Le 13 juin, nos gens ont donné l'assaut à la Ville sainte avec plus d'ardeur que de moyens. Une échelle dressée à la hâte contre la muraille, quelques hommes lancés à l'escalade : rien de plus. Un chevalier a pris pied un instant sur le rempart avant d'en être rejeté. Faute de tours pour dominer les créneaux, faute d'échelles en nombre, faute d'un bélier pour ébranler les portes, il a fallu se retirer sous les traits. La leçon est dure et nul ne la conteste au camp : sans machines, on ne prend pas ces murailles.
Le mal était connu de tous. Les défenseurs ont fait couper les arbres à des lieues à la ronde et comblé ou souillé les puits avant notre arrivée. On ne trouve ici ni forêt à abattre pour bâtir, ni presque d'eau pour boire. L'ost campe devant Jérusalem sans le premier des outils du siège, qui est le bois.

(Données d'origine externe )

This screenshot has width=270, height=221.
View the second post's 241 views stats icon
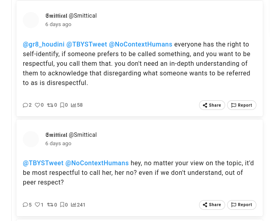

C'est de la mer qu'est venu le secours. Ce 17 juin, on rapporte que des navires génois et anglais ont mouillé à Jaffa, sur la côte, à moins d'une journée du camp. Ils portent ce qui nous manquait : madriers et planches, cordages, clous et ferrures, scies, haches et cognées, et surtout des charpentiers et des gens de mer qui savent assembler de grandes charpentes.
On dit déjà que les vaisseaux seront démontés sur place pour leur bois, mâts et bordages servant de poutres, et que des convois tireront le tout jusque sous les murs, avec ce qu'on pourra encore couper dans les bois éloignés. Le port de Jaffa, laissé sans défense par la garnison, devient notre arrière : par lui passe désormais tout ce qui fera tomber la ville.
Deux tours et un bélier en chantier
Les capitaines ont tranché : puisqu'on ne peut escalader, on dominera. Deux grandes tours roulantes doivent être élevées, hautes à passer par-dessus les créneaux, montées sur roues pour être poussées contre la muraille le jour de l'assaut. On parle aussi d'un bélier à tête ferrée pour battre une porte ou saper un pan de mur.
La besogne s'annonce longue et rude sous ce soleil, mais l'humeur a changé au camp. Tant que manquait le bois, l'attente n'avait pas d'issue ; à présent, chaque charrette montée de Jaffa est une pièce de plus dans nos machines. Les charpentiers venus par mer commandent le chantier, et l'on assemble déjà.